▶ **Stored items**
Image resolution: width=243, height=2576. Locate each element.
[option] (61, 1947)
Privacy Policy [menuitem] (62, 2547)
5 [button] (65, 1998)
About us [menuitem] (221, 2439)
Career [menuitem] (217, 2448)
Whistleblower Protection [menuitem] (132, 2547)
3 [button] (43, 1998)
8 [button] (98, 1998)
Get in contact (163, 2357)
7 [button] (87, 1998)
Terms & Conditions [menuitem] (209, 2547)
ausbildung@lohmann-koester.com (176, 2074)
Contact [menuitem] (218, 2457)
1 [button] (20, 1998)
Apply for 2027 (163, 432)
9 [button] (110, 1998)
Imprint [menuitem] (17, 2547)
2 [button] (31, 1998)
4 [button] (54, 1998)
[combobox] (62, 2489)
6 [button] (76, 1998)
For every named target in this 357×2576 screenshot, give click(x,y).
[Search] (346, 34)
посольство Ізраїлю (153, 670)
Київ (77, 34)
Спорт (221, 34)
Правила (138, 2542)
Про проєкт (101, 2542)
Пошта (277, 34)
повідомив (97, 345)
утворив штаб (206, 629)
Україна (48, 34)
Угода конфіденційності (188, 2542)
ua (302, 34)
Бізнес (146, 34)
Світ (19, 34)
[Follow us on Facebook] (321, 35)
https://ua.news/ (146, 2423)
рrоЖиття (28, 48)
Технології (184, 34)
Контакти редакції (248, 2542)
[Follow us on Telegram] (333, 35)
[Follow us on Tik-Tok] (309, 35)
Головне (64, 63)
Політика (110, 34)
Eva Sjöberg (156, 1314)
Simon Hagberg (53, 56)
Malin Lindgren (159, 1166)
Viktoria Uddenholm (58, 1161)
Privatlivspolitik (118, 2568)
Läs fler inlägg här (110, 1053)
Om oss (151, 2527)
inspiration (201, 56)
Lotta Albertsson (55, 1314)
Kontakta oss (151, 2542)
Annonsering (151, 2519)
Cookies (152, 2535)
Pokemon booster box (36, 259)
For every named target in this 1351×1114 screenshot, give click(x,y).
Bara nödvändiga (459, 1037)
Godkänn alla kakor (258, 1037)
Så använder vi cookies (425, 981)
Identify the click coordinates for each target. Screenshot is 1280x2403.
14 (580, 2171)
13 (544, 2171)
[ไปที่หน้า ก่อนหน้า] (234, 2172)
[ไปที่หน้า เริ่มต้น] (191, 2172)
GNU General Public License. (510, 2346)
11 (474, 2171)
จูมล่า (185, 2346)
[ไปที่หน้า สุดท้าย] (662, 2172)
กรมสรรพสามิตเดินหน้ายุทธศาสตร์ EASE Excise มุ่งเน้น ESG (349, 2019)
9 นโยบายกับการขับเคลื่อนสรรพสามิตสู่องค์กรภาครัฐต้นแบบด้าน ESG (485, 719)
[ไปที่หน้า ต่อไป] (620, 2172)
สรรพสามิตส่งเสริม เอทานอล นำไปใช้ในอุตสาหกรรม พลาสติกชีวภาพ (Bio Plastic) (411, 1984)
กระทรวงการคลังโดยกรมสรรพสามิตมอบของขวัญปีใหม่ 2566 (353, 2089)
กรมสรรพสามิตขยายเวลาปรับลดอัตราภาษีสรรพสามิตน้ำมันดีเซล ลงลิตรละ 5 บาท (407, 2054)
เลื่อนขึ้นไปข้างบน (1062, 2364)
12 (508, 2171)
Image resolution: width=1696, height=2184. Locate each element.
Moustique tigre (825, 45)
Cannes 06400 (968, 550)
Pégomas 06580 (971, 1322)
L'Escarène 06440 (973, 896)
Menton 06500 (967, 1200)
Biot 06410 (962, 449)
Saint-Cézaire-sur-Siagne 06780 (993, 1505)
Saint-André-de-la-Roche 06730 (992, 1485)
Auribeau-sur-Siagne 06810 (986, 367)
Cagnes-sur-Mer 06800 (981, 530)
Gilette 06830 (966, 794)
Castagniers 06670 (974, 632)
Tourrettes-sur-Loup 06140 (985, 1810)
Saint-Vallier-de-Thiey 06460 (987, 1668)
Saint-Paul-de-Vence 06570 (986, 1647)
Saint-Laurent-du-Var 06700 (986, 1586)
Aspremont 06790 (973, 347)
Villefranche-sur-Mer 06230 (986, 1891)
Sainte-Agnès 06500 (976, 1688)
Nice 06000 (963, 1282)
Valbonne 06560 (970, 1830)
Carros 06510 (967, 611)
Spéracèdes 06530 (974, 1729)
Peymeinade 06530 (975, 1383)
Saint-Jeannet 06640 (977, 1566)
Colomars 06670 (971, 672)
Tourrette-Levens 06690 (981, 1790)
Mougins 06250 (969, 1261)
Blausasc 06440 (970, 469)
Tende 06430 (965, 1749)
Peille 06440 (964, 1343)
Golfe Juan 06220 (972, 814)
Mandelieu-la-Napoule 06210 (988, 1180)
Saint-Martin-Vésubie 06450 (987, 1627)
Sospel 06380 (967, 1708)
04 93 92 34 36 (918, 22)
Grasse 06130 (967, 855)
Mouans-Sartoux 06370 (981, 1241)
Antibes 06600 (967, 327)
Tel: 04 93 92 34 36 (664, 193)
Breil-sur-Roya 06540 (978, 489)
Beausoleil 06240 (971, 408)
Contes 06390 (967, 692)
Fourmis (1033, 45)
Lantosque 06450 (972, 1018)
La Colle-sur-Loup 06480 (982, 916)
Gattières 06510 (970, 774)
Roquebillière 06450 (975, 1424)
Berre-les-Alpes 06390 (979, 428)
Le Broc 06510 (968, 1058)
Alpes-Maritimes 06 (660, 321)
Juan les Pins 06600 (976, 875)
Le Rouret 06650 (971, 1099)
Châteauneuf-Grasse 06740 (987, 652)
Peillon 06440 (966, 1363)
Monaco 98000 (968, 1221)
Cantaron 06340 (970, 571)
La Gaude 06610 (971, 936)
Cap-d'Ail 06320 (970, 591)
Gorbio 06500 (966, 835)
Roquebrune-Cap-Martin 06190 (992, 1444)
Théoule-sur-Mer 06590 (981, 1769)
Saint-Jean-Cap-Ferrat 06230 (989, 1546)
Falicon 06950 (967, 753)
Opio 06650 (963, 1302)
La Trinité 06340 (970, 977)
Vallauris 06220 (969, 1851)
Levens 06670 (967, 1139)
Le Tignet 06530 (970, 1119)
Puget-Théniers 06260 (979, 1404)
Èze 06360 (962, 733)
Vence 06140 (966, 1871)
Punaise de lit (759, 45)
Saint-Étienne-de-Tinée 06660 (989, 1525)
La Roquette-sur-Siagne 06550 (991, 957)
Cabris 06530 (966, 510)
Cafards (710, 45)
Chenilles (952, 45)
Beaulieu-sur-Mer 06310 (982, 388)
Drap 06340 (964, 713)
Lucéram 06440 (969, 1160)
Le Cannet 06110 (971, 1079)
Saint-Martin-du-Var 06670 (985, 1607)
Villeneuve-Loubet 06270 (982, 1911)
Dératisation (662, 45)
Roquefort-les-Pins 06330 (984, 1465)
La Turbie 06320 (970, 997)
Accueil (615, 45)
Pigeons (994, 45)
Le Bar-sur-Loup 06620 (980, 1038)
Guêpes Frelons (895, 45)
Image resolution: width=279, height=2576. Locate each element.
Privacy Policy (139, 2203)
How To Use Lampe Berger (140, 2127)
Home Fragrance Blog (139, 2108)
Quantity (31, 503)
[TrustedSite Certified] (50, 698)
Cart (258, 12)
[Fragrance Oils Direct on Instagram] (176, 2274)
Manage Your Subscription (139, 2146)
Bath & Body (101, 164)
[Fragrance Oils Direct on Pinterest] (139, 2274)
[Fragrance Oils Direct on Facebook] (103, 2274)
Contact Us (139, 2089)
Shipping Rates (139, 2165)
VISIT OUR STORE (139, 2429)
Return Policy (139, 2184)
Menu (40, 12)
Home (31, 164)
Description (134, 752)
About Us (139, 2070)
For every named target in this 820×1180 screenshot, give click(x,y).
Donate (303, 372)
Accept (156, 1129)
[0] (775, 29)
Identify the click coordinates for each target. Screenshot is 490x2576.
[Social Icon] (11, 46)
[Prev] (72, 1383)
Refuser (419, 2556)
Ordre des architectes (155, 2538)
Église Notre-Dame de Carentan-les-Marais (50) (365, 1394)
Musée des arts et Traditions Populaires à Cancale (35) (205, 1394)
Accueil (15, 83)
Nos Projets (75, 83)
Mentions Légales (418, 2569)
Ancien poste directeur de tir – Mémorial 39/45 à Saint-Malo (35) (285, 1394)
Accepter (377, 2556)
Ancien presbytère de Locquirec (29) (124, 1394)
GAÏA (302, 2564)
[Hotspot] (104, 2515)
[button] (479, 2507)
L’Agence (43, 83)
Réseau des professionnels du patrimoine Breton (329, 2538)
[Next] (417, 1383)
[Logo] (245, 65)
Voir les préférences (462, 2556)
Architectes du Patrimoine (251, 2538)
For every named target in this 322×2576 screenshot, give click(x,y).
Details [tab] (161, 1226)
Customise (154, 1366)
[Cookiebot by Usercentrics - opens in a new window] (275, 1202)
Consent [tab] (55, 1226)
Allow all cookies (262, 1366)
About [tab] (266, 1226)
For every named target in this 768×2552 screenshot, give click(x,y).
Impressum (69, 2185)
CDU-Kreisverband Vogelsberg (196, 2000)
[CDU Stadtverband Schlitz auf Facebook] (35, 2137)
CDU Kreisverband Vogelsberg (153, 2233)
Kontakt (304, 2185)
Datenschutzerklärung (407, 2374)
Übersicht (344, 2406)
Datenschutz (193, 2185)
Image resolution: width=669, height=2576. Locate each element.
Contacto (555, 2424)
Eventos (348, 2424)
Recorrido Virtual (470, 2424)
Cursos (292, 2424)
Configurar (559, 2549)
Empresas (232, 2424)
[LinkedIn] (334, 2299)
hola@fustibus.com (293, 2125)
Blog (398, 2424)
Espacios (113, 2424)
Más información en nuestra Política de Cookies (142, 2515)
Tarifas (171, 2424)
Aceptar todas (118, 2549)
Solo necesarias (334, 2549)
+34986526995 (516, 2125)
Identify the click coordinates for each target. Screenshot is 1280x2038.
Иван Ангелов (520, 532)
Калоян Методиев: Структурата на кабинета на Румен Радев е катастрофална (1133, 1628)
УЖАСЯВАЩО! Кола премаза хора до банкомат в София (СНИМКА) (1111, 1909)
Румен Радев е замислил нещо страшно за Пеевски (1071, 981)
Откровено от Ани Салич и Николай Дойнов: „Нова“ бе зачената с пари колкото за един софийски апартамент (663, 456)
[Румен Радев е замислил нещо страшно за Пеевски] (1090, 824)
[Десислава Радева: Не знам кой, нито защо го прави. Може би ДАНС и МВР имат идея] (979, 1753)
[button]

▶ **EXERCISE OBJECTIVE**
Transcribe, word for word, the data above from its first line through the line with "Annonsering (151, 2519)", and include nothing else.

▶ **RESPONSE TO THE TASK**
Image resolution: width=243, height=2576. Locate each element.
[option] (61, 1947)
Privacy Policy [menuitem] (62, 2547)
5 [button] (65, 1998)
About us [menuitem] (221, 2439)
Career [menuitem] (217, 2448)
Whistleblower Protection [menuitem] (132, 2547)
3 [button] (43, 1998)
8 [button] (98, 1998)
Get in contact (163, 2357)
7 [button] (87, 1998)
Terms & Conditions [menuitem] (209, 2547)
ausbildung@lohmann-koester.com (176, 2074)
Contact [menuitem] (218, 2457)
1 [button] (20, 1998)
Apply for 2027 (163, 432)
9 [button] (110, 1998)
Imprint [menuitem] (17, 2547)
2 [button] (31, 1998)
4 [button] (54, 1998)
[combobox] (62, 2489)
6 [button] (76, 1998)
For every named target in this 357×2576 screenshot, give click(x,y).
[Search] (346, 34)
посольство Ізраїлю (153, 670)
Київ (77, 34)
Спорт (221, 34)
Правила (138, 2542)
Про проєкт (101, 2542)
Пошта (277, 34)
повідомив (97, 345)
утворив штаб (206, 629)
Україна (48, 34)
Угода конфіденційності (188, 2542)
ua (302, 34)
Бізнес (146, 34)
Світ (19, 34)
[Follow us on Facebook] (321, 35)
https://ua.news/ (146, 2423)
рrоЖиття (28, 48)
Технології (184, 34)
Контакти редакції (248, 2542)
[Follow us on Telegram] (333, 35)
[Follow us on Tik-Tok] (309, 35)
Головне (64, 63)
Політика (110, 34)
Eva Sjöberg (156, 1314)
Simon Hagberg (53, 56)
Malin Lindgren (159, 1166)
Viktoria Uddenholm (58, 1161)
Privatlivspolitik (118, 2568)
Läs fler inlägg här (110, 1053)
Om oss (151, 2527)
inspiration (201, 56)
Lotta Albertsson (55, 1314)
Kontakta oss (151, 2542)
Annonsering (151, 2519)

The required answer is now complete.